La respuesta la tiene Lavoe

 ella va triste y vacía. Yo bailando la vida 1984



Me quedé mirando como mi casa era un inmenso mar de polvo y eco. Me senté sin pensar en mi despacho, a encontrar frenética la explicación más rigurosa, el secreto de la ciencia, en realidad estaba huyendo en el volumen industrial de mi trabajo. Luego sentí esa necesidad de hablar y corro con suerte de siempre tener un oido y un hombro y una risa de sarcasmo. Me burlo de mí porque en la tragedia personal que sólo uno entiende, no hay más salida que reirse con un buen amigo y un café colombiano en ruina de divisas.


Bogotá se parece a mí, por algo soy bogotana así mi sangre sea migrante. Bogotá, como dice Javier Mateos el dueño de mi balcón favorito en Barcelona, tiene ese glamour de la decadencia. Yo soy un poco esa decadencia y ese encanto del trópico violado, oprimido, segregado y mestizo. Simplemente pensé que si record de malas decisiones tengo, es de caer en amores imposibles, inaccesibles, triangulares, dependientes. No sabía cómo explicar ese malestar ahí adentro donde nace el mismo sentimiento incomprensible del amor romántico.

EXTRACTO DE DATOS:
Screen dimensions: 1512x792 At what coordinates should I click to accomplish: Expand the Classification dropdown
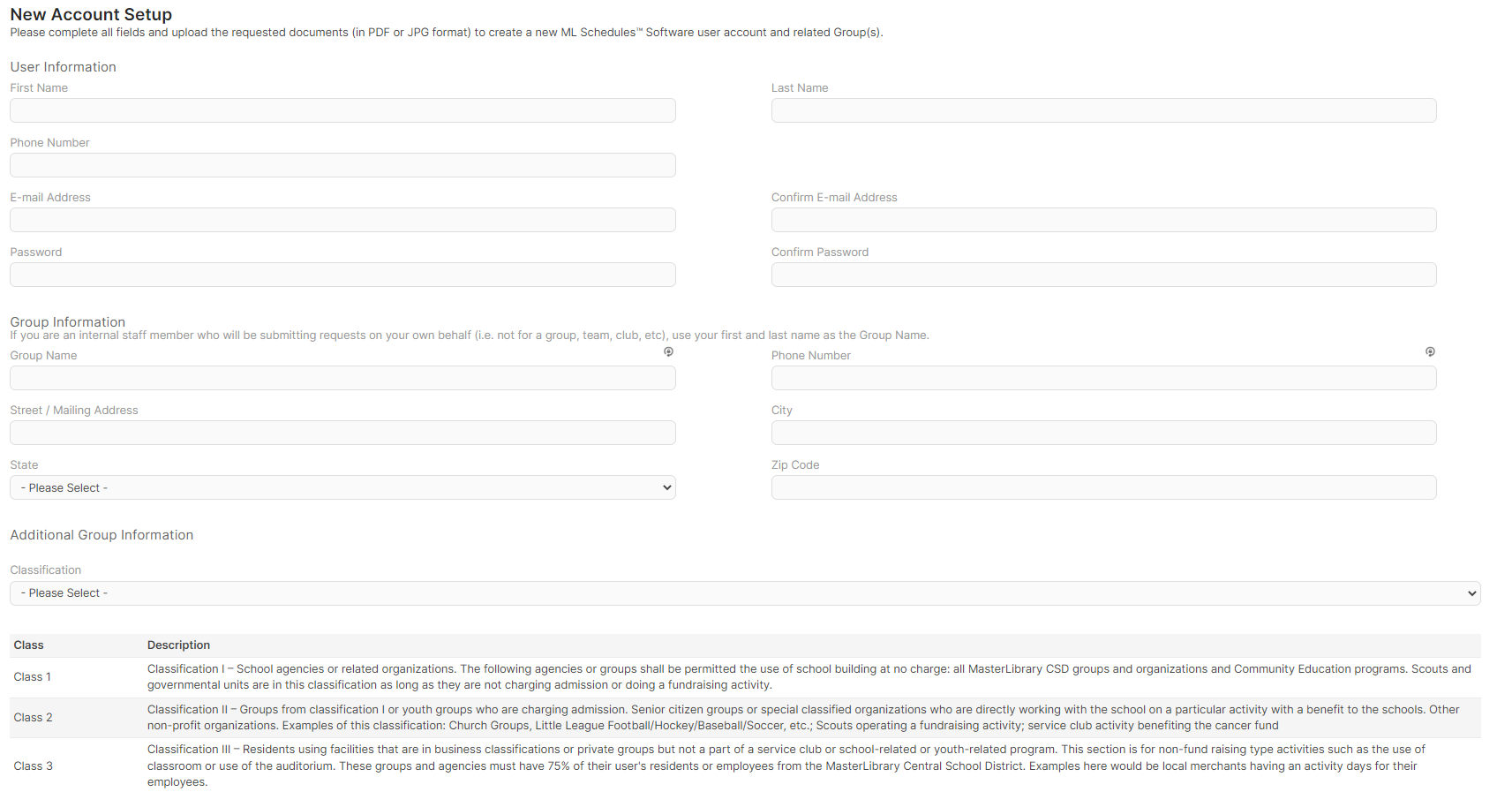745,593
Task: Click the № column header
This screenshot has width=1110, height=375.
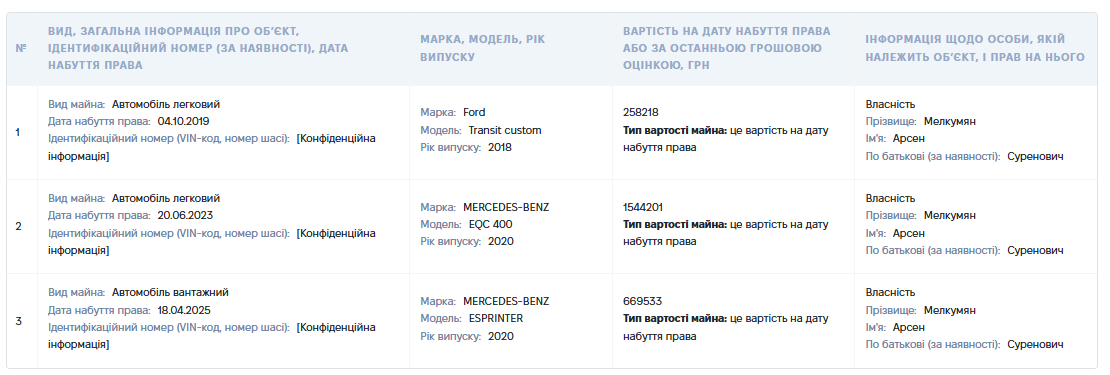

TAREA 1:
Cambia "despacho" por "estudio" en el fragmento del artículo que comienza en "Me quedé mirando" y termina en "ruina de divisas.", y escríbelo de nuevo con ese reemplazo.
TAREA 2:
Prosigue el artículo sobre Bogotá y el amor a partir de su última oración.
Los datos constituyen un material aparte, sin relación con el artículo.

RESULTADO DEL EJERCICIO 1:
Me quedé mirando como mi casa era un inmenso mar de polvo y eco. Me senté sin pensar en mi estudio, a encontrar frenética la explicación más rigurosa, el secreto de la ciencia, en realidad estaba huyendo en el volumen industrial de mi trabajo. Luego sentí esa necesidad de hablar y corro con suerte de siempre tener un oido y un hombro y una risa de sarcasmo. Me burlo de mí porque en la tragedia personal que sólo uno entiende, no hay más salida que reirse con un buen amigo y un café colombiano en ruina de divisas.

RESULTADO DEL EJERCICIO 2:
Fue entonces cuando escuché a Lavoe y rompí a llorar. Me faltaba llorar señores y señoras. Triste y vacía me senté a llorar conmigo y pensé que por fin estaba reconociendo el inevitable poder de equivocarse, de asumirlo y de dolerse con un dolor justo sin caer en el drama de la cama depresiva, de la ansiedad que se lo quiere devorar todo o de la angustia que produce falta de apetito e insomnio. 

Deberían recetar salsa para curar los males de amor, que suenen los violines bajo la voz de Hector, que suene esa armonía del piano de Palmieri, que Bogotá lluviosa y Liz triste son la misma vaina, dos niñas sin doliente, que quieren ser pero que no logran llegar a ese punto. Samuel, parcero de esta mujer, me dijo - que duele pero tu ya tienes experiencia- yo no sabía explicar lo que tenía adentro, hasta que escuché el violín, esa nota que gimió, ese mar y ese río que no encuentran estero, esa fascinación por las despedidas, esa adicción por los futuros incapaces de imaginar, ese tiempo de la víctima eterno presente, ese momento de poder del victimario donde la boca sabe al veneno de la retaliación, este cuerpo que es un campo de guerra, la eterna disputa entre lo que quiero y lo que no quiero pero sigo permitiendo. 

Toda esa respuesta, la tenía Lavoe.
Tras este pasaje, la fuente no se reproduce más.